Problem set >>
(1) List every person whose words are quoted directly in the passage about the Camp Lejeune ruling.
(2) Reproduce the part of the passage about the Camp Lejeune ruling that starts with "Veterans and their" and goes on through "other serious illnesses.".

Given passage >>
Segment Open

Citing a lapse in a North Carolina state deadline, the high court decided that a law with a 10-year “statute of repose” can bar victims of toxic pollution from suing their polluters, even if they were not aware of the contamination until much later.

For more than 30 years residents of Camp Lejeune used contaminated water which lead to a barage of health problems, including cancer. Photo credit: Vietnam Veterans of America

"I am outraged by today’s Supreme Court decision which once again demonstrates the power of corporations over the rights of individual in this country," consumer advocate Erin Brockovich said yesterday. "It’s a sad day when victims are denied the most basic right to their day in court.”

According to the Environmental Working Group, the ruling carries sweeping implications for countless Americans threatened by toxic dumping, among them, the legal claims of thousands of Marines and their families poisoned by water contamination at Camp Lejeune in Jacksonville, NC.

“I am stunned by today’s decision. It’s a blow to all victims exposed to and suffering from the health effects of toxic pollution," said retired Master Sgt. Jerry Ensminger, who uncovered the contamination at Camp Lejeune after losing his 9-year old daughter Janey to leukemia. "Science shows that the latency period of cancer after toxic chemical exposure is 20 or 30 years—this ruling means victims will not be able to sue a company for its wrongful pollution once the statute of repose has passed.” 

Veterans and their families have charged that exposure to trichloroethlylene—a known carcinogen—in polluted waters at Camp Lejeune over a 30-year period has caused at least 84 cases of male breast cancer and thousands more rare cancers, leukemia, birth defects and other serious illnesses.

“I have been fighting for the rights of veterans to see justice from the toxic pollution of Camp Lejeune for more than 20 years and this ruling is a tragedy for all of us,” said Ensminger. “Words cannot describe my disappointment in the Obama Administration for siding with the polluters in this case and the ultimate decision that has resulted in a harmful precedent for polluted communities across the country.”

In Aug. 2012, President Obama signed the Janey Ensminger Act into law, which offered health benefits to those contaminated at Camp Lejeune. No word yet on what affects Monday's Supreme Court decision will have on the Janey Ensminger law.

President Barack Obama signs the “Honoring America’s Veterans and Caring for Camp Lejeune Families Act of 2012,” in the Oval Office, Aug. 6, 2012. Official White House Photo by Pete Souza

“We are deeply disappointed in today’s wrongheaded decision,” said Danielle Brian, executive director of the Project on Government Oversight, one of Environmental Working Group’s partners in the fight for environmental health legislation. “We fear that this may set the precedent that the Obama Administration sought—denying justice to those harmed by toxic pollution at Camp Lejeune and elsewhere.”

“It is unconscionable that people may lose their right to seek justice before they even know they were harmed,” Brian continued. “Like Justice Ginsberg, we are concerned that this will encourage more secrecy and cover-ups like the one the government has engaged in over Camp Lejeune for decades. Ultimately, Congress may need to make clear its intent to protect the rights of victims of polluters no matter how long it takes for them to get cancer or die.”

Segment Closed

Material supplied >>

Segment Open

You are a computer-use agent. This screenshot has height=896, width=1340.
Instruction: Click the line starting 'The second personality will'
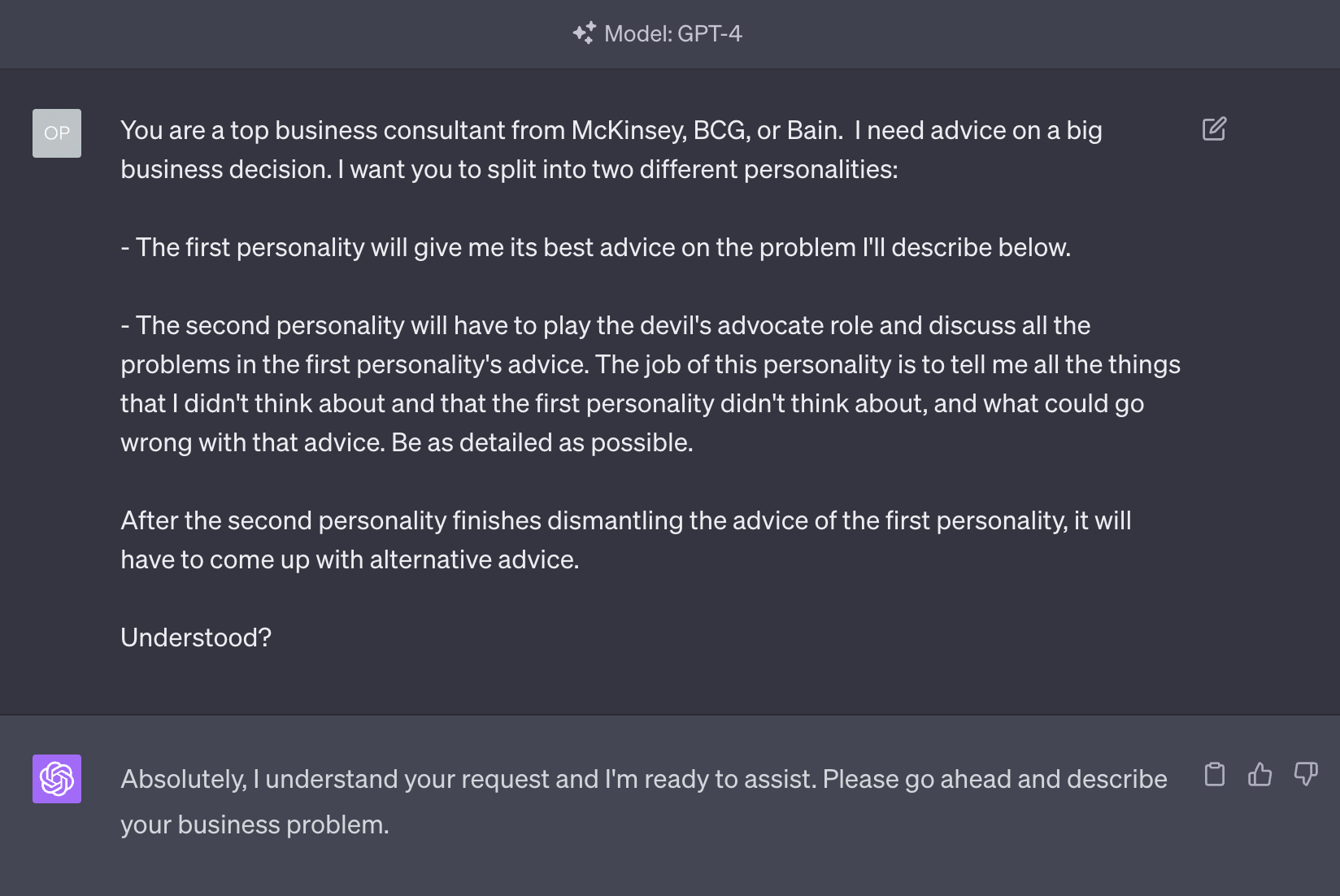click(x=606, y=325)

Segment Closed
Segment Open

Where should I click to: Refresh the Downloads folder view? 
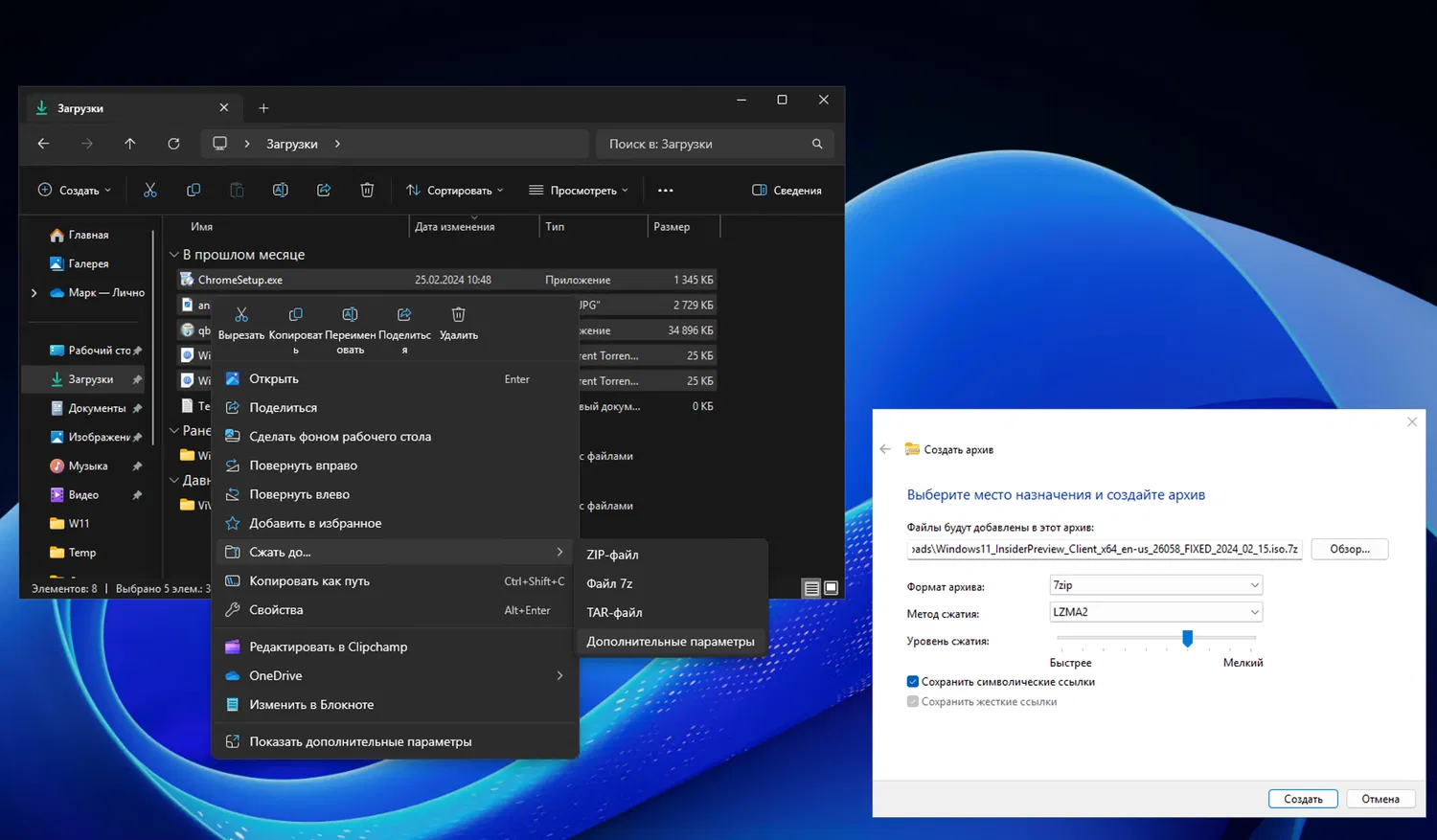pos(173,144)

Segment Closed
Segment Open

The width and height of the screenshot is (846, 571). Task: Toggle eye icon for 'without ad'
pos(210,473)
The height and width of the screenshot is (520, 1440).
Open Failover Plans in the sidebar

Segment Closed

Responses for each task >>
(1)
Erin Brockovich
Jerry Ensminger
Danielle Brian

(2)
Veterans and their families have charged that exposure to trichloroethlylene—a known carcinogen—in polluted waters at Camp Lejeune over a 30-year period has caused at least 84 cases of male breast cancer and thousands more rare cancers, leukemia, birth defects and other serious illnesses.